Le confinement bénéfique à l'environnement ? Pas sûr ...

Les deux mois de réduction de l'activité ont permis de réduire les émissions de gaz à effet de serre. Mais ils encouragent aussi la consommation de plastiques de toutes sortes et conduisent à une résurgence des gisements sauvages.

Les évaluations sanitaires et économiques de la crise du coronavirus semblent terribles, avec la plus grande récession depuis la Seconde Guerre mondiale. L'évaluation environnementale n'est pas encore faite, mais les premiers indicateurs montrent des effets contrastés.

Voici ce qui a changé après deux mois de confinement.

Un air pur temporaire

Les émissions de gaz à effet de serre ont été réduites de 30 à 35 % pendant le confinement, principalement en raison du ralentissement de la circulation routière. Cependant, rien n'est joué. « C'est un déclin radical, mais basé sur une sobriété imposée et temporaire, et ce qui n'est pas souhaitable parce qu'il n'est pas organisé, pas décidé », a noté le spécialiste du climat et président du Conseil supérieur pour le climat Corinne Le Quéré, lors d'une audition au Sénat. Cela est également très peu compte tenu des efforts déployés pour que la France atteigne la neutralité carbone d'ici 2050, tels qu'ils sont énoncés dans la loi sur l'énergie et le climat de 2019. Le confinement a entraîné une amélioration significative de la qualité de l'air. Mais encore une fois, alors que le dioxyde d'azote (lié à la circulation routière) a considérablement diminué, AirParif note que « l'impact a été moindre pour les particules PM10 et PM2,5, qui sont à la fois plus nombreuses et pas seulement de sources locales ».

Moins de déchets triés

Avec la fermeture de la plupart des entrepôts de déchets publics au début du confinement, les communautés ont vu une résurgence de dépôts sauvages, qu'il s'agisse de déchets de construction, de déchets verts ou ménagers, de ... masques et de gants, également jetés dans la rue.
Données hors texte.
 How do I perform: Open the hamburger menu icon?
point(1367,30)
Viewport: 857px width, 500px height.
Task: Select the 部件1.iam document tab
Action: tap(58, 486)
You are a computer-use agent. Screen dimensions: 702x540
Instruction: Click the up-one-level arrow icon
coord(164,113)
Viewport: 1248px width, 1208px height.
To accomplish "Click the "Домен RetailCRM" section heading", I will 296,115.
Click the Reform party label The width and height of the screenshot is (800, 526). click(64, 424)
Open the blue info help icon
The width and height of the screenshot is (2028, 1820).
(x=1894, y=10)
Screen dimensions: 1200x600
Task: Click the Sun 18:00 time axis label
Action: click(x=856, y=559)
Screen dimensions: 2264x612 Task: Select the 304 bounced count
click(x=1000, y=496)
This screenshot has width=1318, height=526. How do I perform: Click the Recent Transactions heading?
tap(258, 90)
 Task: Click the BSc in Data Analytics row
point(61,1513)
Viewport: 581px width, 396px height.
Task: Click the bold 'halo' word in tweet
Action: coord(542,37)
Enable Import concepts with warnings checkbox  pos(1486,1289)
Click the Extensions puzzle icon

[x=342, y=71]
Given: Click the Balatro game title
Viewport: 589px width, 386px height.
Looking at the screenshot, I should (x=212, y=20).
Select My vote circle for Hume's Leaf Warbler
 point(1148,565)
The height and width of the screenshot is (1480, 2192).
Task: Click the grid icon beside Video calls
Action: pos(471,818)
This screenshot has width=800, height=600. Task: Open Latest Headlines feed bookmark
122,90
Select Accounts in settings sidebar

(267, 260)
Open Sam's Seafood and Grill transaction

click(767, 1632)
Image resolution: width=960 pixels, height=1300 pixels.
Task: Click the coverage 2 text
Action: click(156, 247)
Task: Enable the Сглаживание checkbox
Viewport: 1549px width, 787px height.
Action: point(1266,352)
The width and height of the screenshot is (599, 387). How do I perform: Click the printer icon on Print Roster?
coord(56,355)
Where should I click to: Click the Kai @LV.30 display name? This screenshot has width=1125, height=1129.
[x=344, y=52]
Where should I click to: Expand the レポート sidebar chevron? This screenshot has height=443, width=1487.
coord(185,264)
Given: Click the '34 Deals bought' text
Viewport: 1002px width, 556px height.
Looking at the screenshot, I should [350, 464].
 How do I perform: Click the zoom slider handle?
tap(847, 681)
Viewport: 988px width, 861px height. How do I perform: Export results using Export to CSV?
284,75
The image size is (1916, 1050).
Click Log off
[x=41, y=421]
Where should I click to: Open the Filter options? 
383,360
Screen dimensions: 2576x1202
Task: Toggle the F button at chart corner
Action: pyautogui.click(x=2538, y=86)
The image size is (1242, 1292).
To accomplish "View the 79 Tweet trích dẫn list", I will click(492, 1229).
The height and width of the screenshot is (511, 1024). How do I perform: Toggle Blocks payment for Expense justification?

La collecte des ordures ménagères a été maintenue dans toute la France, mais dans certaines villes comme Paris, il y a eu un frein au tri sélectif (au début de la crise, près d'un centre sur deux fermé) et une augmentation de l'incinération des déchets. Dans son dernier inventaire, Citeo, l'entreprise qui organise le recyclage des déchets ménagers en France, estime que la capacité de traitement des centres de tri est maintenant estimée à 90 %, mais les disparités restent fortes entre les régions. Dans la capitale, l'absence d'activité touristique et de restauration a entraîné une baisse de 38% du tonnage collecté, selon l'assistant à la propreté de l'Hôtel de Ville de Paris, Paul Simondon.

Mini boom pour le plastique

Gants, surblouses, visières, palettes de plats jetables, plateaux alimentaires... Du secteur médical à l'industrie alimentaire, la crise sanitaire a ramené le plastique au premier plan. « L'appareil productif fonctionne à pleine vitesse. La production est d'environ 30 % supérieure à celle que nous connaissons actuellement », a déclaré Emmanuel Guichard, délégué général d'Elipso, l'organisation des entreprises d'emballage plastique récemment dans la presse professionnelle.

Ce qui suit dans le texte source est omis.